Canal HomeWhen I first heard that the foreclosure process could be completed in as few as forty one days, I was astounded. I couldn’t believe it but, after doing some research, I found that technically, someone could foreclose a property within 41 days of a default on a payment. The way that Texas has laid out the requirements for a foreclosure from default to sale is pretty quick, with only a couple of steps. Obviously, an interest in real estate necessitates at least a basic knowledge of the foreclosure process, but it is such a simple and quick ordeal that, in truth, most everyone should probably know just how swift of a process it is.

The first step in any foreclosure is obviously a default on a mortgage payment. At that point, the borrower can no longer afford to, or simply isn’t paying for the mortgage. From the stand point of the real estate opportunist, this is a chance for some people to go in and work with the actual borrow to take over a home by either offering financial help or some other service that lets them stay in the home, such as a change in ownership and then a rental agreement. This is definitely not the norm when one thinks about taking advantage of foreclosures, but it is an option.

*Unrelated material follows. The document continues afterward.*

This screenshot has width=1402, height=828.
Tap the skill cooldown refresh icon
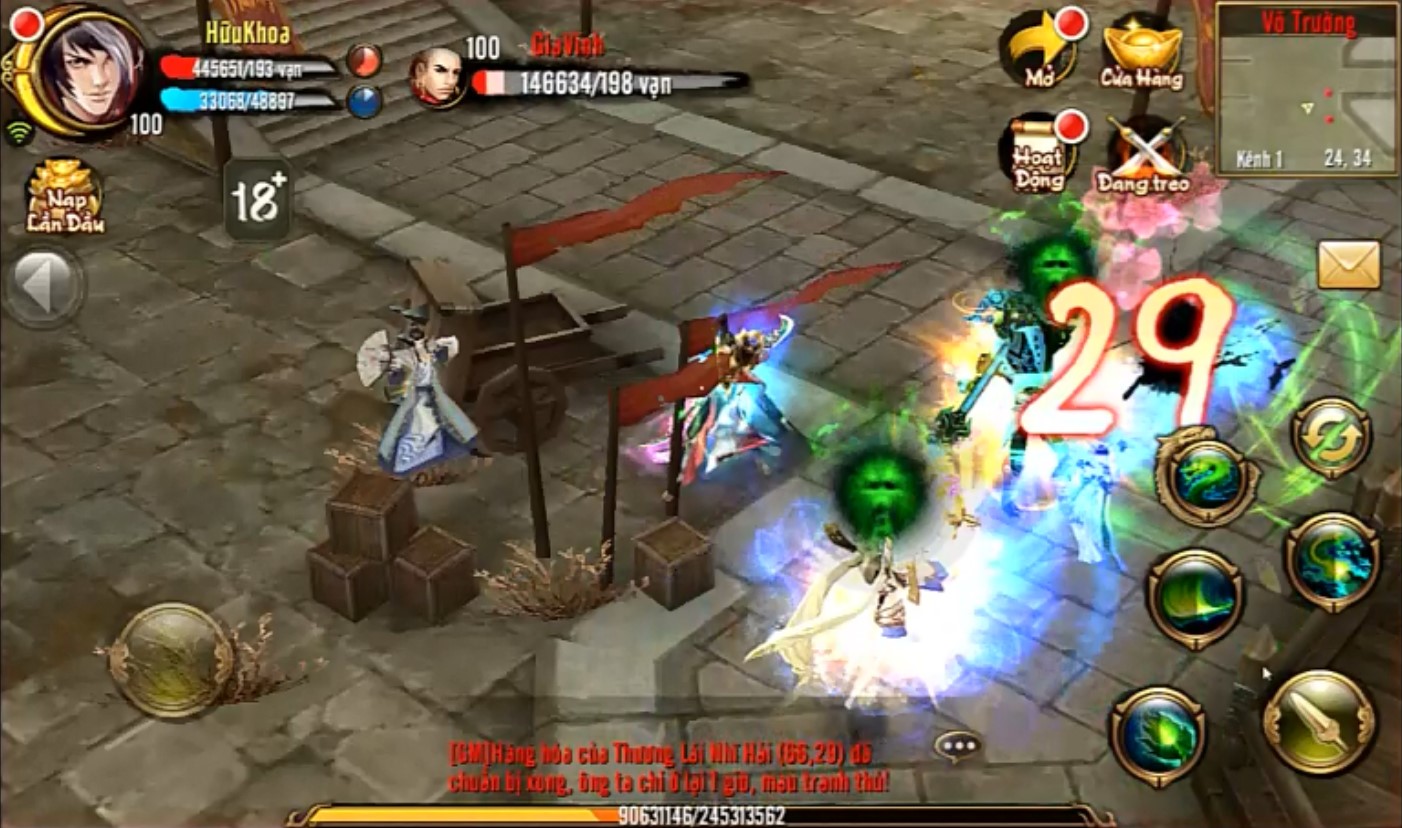point(1331,440)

The second step is the filing of a legal notice. At this point, the owner goes to the county office and official puts in that their mortgagee is falling behind in payments and that they would like to sell the house to someone else. There is a mandatory 20 period following that in which the mortgagee may attempt to resolve the issue in whatever way they can. There are two parties that should take particular note at this point. The first is the mortgagee. Chances are, they’re living there. If at all possible, they should work with someone to save their mortgage and figure out their payment situation. The other is the potential buyer. At this point, you may start discussing buying the home, as it is on its way to market sooner rather than later.

The third step is the actual sale. Twenty days prior to the actual sale of the home at the monthly auctions, the owner will now post that the house is going to auction. This is when the home is officially foreclosed and all efforts are now being put into finding a new owner. The current resident can all but be ready to go, and the real estate sharks start circling. After the 20 day period (not always exactly 20 days, but at least) the auction happens on the first Tuesday of the month, and the house gets sold new again. Bidding must reach at least two thirds the original price, and the court handles the financial details of it all.

The fourth and final step is the actual takeover of the home. The buyer now owns the home, but sometimes the previous tenants aren’t gone yet, which is where an eviction can come in to play. The sheriff will assist in clearing out the home, and there you have it. The home is now officially and fully owned by someone else. All in just over a month (assuming you timed it right).